* begin DATASET ROWS *

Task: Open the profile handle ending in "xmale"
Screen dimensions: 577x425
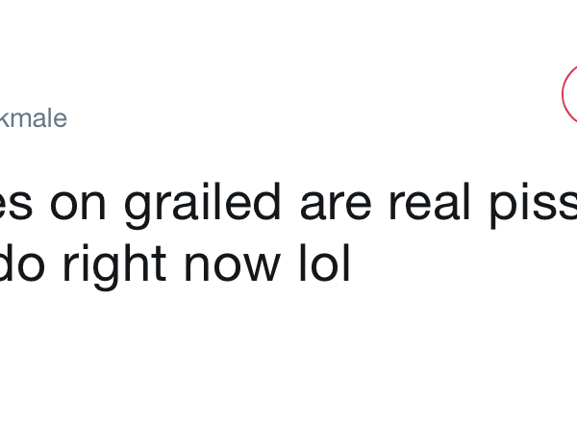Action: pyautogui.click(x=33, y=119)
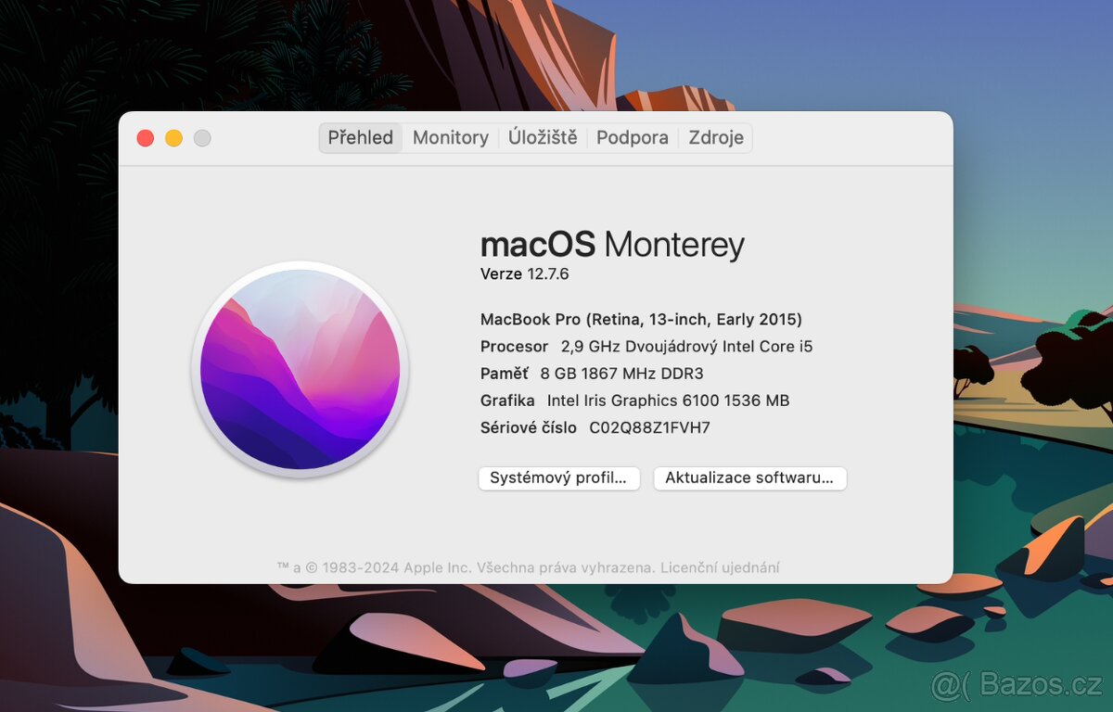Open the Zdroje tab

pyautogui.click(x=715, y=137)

* end DATASET ROWS *
* begin DATASET ROWS *

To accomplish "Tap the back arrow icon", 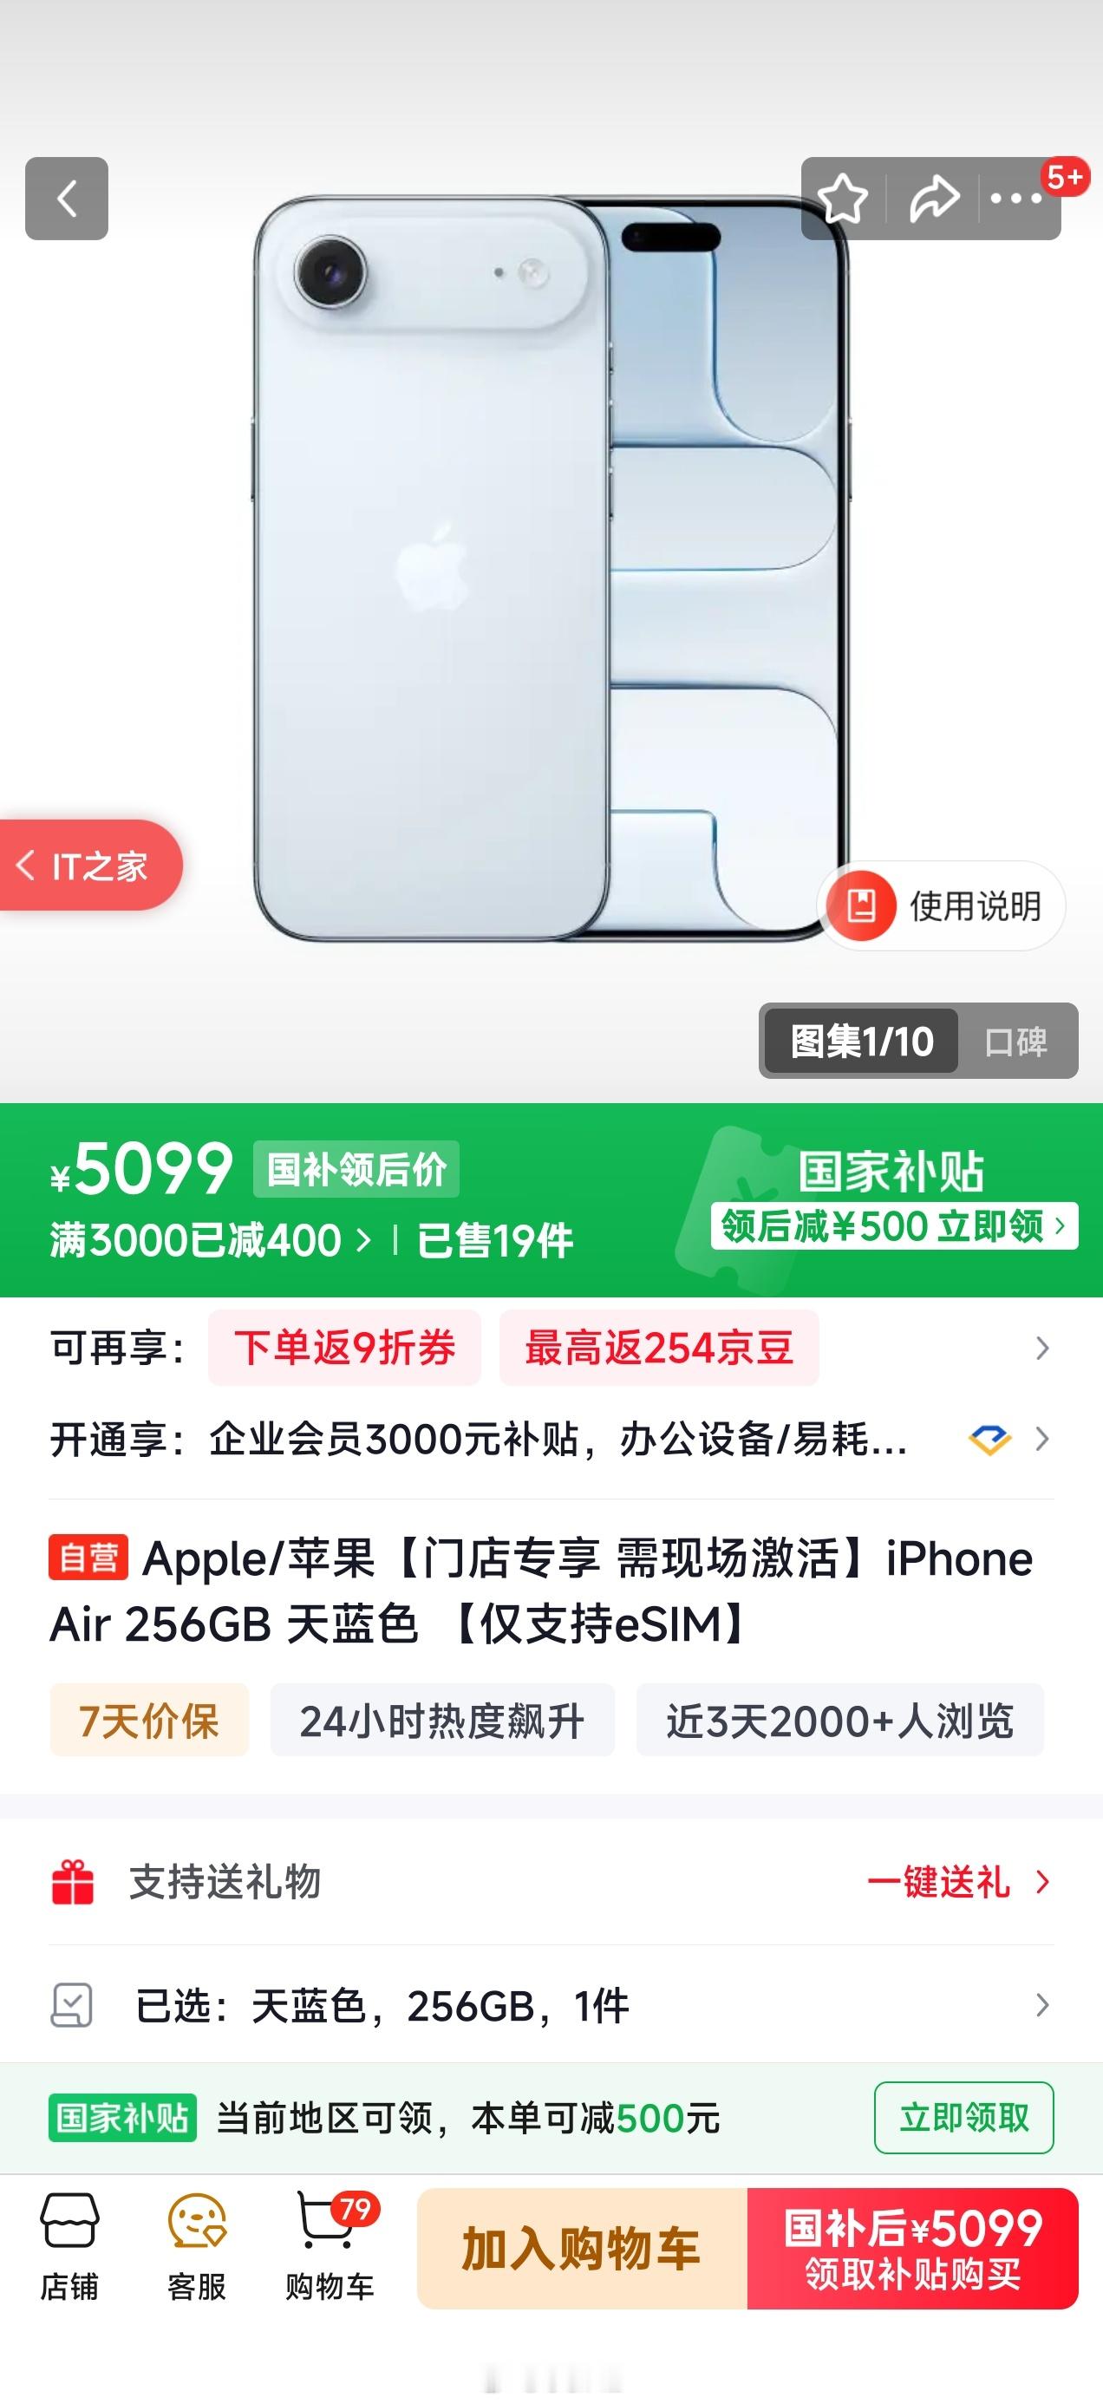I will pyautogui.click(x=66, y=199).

* end DATASET ROWS *

### [TASK PROMPT]
Print the records word for word, beginning at the line that has "Task: Open the" and stopping after the line that has "pyautogui.click(x=715, y=137)". Leave the pictures out of your answer.

### [WRITTEN RESPONSE]
Task: Open the profile handle ending in "xmale"
Screen dimensions: 577x425
Action: pyautogui.click(x=33, y=119)
Open the Zdroje tab

pyautogui.click(x=715, y=137)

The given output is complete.